Tarefa do exercício 1
Pode reproduzir, do trecho fornecido, a passagem que vai de "É nesse ponto" até "(de todo) ruim."?

Trecho fornecido
= = =
Talvez o que mais tememos seja justamente aquilo que desorganiza tudo: as verdades que, sem pedir nenhuma licença ou oferecer algum indicativo, desarrumam as narrativas que nos apoiamos…
Uma dessas verdades, talvez a mais antiga e a mais evitada, é a de que no fim das contas, somos nós por nós. Não no sentido isolado ou egoísta, mas sob aquela perspectiva de que há travessias que só podem ser realizadas por nós porque são constituídas de uma substância emocional que ninguém mais alcança. Cada um de nós tem seus caminhos internos que não cabem em nada e cabem em tudo…
Quando o medo chega, é a gente por a gente. Quando a dúvida paralisa, é a gente por a gente. Quando a vontade de parar nos faz parar, ainda assim é a gente por a gente. Lembrar que não existe substituto para o próprio eu no enfrentamento do que é mais íntimo é o que há de mais existencial. De fato, não dá para encarar tantos clichês, não é mesmo?
É nesse ponto que começa a aparecer aquilo que nos moldou desde sempre, ainda que de forma imperceptível. Tudo fica ainda mais difícil porque crescemos acreditando que, nos momentos decisivos e especialmente difíceis, apareceria alguém. Alguém que entendesse sem explicação e justificativas, alguém que segurasse a barra na hora da queda, alguém que chegasse com a solução que não tínhamos forças para construir. A fantasia de resgate, que parece tão infantil, termina por nos acompanhar muito além da infância…
E como toda fantasia antiga, meio que se mimetiza com a forma pela qual funcionamos.Para uns, a busca é tão profunda que se colocam constantemente como esse “alguém” para o outro e vêm da pura impossibilidade de se colocar como esse alguém para si! Afinal, no fundo, quando salvamos o outro, estamos, de certa forma, nos salvando e isso não é (de todo) ruim.
No entanto, eu estava pensando… Se fosse possível que alguém viesse nos salvar, quem viria? Quem definitivamente viria? Em um mundo tão individualista, autocentrado e frenético, em que quase todos olham para si mesmos e tão poucos olham ao redor, quem estaria?
O mais inquietante é perceber que, apesar de eu sempre ter me colocado contra essa lógica do salve-se-quem-puder, é exatamente a ela que ando recorrendo quando tento me proteger, apesar de sempre ter resistido e ter severas críticas… Mas, também ando aprendendo a me compreender! Quem sempre deu demais aprende a sobreviver dando de menos. É um tipo estranho de amadurecimento, quase uma sutura improvisada feita muito às pressas para segurar o que ainda pode ser, de alguma forma, sustentado.
= = =
Registros para localizar palavras e elementos

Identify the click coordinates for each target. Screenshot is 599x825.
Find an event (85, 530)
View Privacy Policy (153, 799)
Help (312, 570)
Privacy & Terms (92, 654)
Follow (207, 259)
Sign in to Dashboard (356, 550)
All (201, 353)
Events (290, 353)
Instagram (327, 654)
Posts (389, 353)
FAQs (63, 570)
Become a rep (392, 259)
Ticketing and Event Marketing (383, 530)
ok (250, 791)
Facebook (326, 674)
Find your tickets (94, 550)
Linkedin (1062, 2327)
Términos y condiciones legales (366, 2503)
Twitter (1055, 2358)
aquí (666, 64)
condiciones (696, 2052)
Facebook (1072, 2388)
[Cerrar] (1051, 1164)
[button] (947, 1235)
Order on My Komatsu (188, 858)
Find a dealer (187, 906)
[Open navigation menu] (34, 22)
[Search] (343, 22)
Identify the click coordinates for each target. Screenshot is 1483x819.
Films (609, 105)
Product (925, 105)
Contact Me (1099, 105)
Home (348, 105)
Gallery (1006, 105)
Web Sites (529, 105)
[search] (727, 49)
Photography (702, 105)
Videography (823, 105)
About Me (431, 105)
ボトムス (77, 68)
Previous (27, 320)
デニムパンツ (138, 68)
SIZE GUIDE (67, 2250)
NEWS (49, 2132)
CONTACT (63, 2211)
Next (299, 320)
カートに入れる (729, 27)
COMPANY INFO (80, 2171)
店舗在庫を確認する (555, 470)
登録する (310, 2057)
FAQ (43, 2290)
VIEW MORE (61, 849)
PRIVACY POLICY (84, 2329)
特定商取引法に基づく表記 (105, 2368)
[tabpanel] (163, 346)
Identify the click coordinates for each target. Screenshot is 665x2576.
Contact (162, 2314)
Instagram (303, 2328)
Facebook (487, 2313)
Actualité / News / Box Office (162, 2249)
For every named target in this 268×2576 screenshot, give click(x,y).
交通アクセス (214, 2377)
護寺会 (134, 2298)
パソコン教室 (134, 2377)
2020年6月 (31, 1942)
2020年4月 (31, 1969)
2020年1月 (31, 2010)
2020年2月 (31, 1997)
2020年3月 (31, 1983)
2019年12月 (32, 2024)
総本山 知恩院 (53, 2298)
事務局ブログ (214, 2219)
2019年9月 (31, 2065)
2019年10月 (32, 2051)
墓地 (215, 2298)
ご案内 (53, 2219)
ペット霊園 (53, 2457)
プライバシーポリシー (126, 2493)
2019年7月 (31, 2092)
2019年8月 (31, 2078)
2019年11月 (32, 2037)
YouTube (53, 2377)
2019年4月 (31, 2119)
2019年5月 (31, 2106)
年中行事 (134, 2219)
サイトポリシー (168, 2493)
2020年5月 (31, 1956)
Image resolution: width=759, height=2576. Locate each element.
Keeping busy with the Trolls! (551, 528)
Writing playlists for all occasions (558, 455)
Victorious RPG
= = =
Tarefa do exercício 2
Que linhas dos registros contêm a palavra "condiciones"? Liste todas, copiando cada uma na íntegra e diferenciando maiúsculas de minúsculas.

Resposta da tarefa 1
É nesse ponto que começa a aparecer aquilo que nos moldou desde sempre, ainda que de forma imperceptível. Tudo fica ainda mais difícil porque crescemos acreditando que, nos momentos decisivos e especialmente difíceis, apareceria alguém. Alguém que entendesse sem explicação e justificativas, alguém que segurasse a barra na hora da queda, alguém que chegasse com a solução que não tínhamos forças para construir. A fantasia de resgate, que parece tão infantil, termina por nos acompanhar muito além da infância…
E como toda fantasia antiga, meio que se mimetiza com a forma pela qual funcionamos.Para uns, a busca é tão profunda que se colocam constantemente como esse “alguém” para o outro e vêm da pura impossibilidade de se colocar como esse alguém para si! Afinal, no fundo, quando salvamos o outro, estamos, de certa forma, nos salvando e isso não é (de todo) ruim.

Resposta da tarefa 2
Términos y condiciones legales (366, 2503)
condiciones (696, 2052)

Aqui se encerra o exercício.